Google has introduced a new payments protocol that lets artificial intelligence (AI) agents make purchases on behalf of shoppers.

The system, called the Agent Payments Protocol (AP2), is supported by more than 60 merchants and financial institutions. It is designed for AI agents that can shop and complete transactions at a consumer’s request. Google said AP2 is interoperable across platforms, payment systems and vendors, and includes full audit trails so transactions can be traced.

In a blog post Tuesday, Google executives Stavan Parikh and Rao Surapaneni said the protocol was created with openness and transparency in mind. The company has open-sourced AP2 and published its full specifications on GitHub. Google said it expects the system to evolve in collaboration with industry partners and standards bodies to ensure regulatory compliance for agent-driven payments.

“AP2’s flexible design provides a foundation to support both simple and entirely new commercial models. Let’s consider a few examples below, which all assume Intent Mandates have been signed on behalf of a user,” they wrote, envisioning a future where humans and retailers routinely rely on AI agents.

Parikh and Surapaneni said the protocol could make shopping more convenient by enabling AI agents to surface the best available deals.

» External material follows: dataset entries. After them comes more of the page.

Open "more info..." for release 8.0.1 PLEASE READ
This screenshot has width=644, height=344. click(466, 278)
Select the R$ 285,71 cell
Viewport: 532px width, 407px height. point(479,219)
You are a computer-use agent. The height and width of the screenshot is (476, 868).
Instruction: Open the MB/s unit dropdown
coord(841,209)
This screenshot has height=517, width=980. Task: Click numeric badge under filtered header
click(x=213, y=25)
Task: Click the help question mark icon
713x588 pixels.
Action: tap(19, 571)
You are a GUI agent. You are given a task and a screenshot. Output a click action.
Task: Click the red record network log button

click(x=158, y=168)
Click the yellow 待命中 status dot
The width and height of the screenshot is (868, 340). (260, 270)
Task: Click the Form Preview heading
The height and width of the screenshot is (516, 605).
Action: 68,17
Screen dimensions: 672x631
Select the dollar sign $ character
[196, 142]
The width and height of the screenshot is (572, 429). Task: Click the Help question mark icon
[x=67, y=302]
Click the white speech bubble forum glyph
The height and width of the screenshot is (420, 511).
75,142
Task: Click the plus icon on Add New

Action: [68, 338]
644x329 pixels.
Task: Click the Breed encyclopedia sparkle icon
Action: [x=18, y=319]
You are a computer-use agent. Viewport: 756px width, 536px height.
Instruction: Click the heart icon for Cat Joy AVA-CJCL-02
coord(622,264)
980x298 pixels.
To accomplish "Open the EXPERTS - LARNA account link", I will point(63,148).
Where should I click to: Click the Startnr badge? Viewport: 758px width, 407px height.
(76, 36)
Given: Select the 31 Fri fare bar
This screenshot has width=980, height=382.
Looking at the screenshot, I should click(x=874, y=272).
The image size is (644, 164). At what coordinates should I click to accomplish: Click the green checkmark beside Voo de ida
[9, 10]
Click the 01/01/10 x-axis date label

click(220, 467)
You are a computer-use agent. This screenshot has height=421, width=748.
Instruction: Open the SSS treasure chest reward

They cited the example of a user asking a chatbot to buy a bicycle, prompting a time-sensitive offer from a retailer’s own AI system. In another scenario, they said an AI agent could negotiate with airline and hotel systems, as well as online travel agencies, and then confirm both bookings at once with cryptographic signatures once it finds an option that meets the user’s budget.

Google said AP2 is built as a universal protocol that can handle a range of payment types, including stablecoins and cryptocurrencies. To support the web3 ecosystem, the company has worked with Coinbase, the Ethereum Foundation, MetaMask and others to create an extension called A2A x402, which enables agent-based crypto payments. Google said such extensions are expected to guide how cryptocurrency capabilities are integrated into the core AP2 standard. AP2 can also be used as an extension of the Agent2Agent protocol and Model Context Protocol.

Development of AP2 adds a significant new wrinkle to retail applications for AI agents, whose new browser-based tools can navigate websites and menus much like humans do. They can already search for low-cost flights or hotels, and businesses are using them to compare suppliers and pricing.

For now, most AI agents can research products and services but stop short of completing transactions, leaving the final step to the user.

Google’s AP2 protocol is intended to automate that process.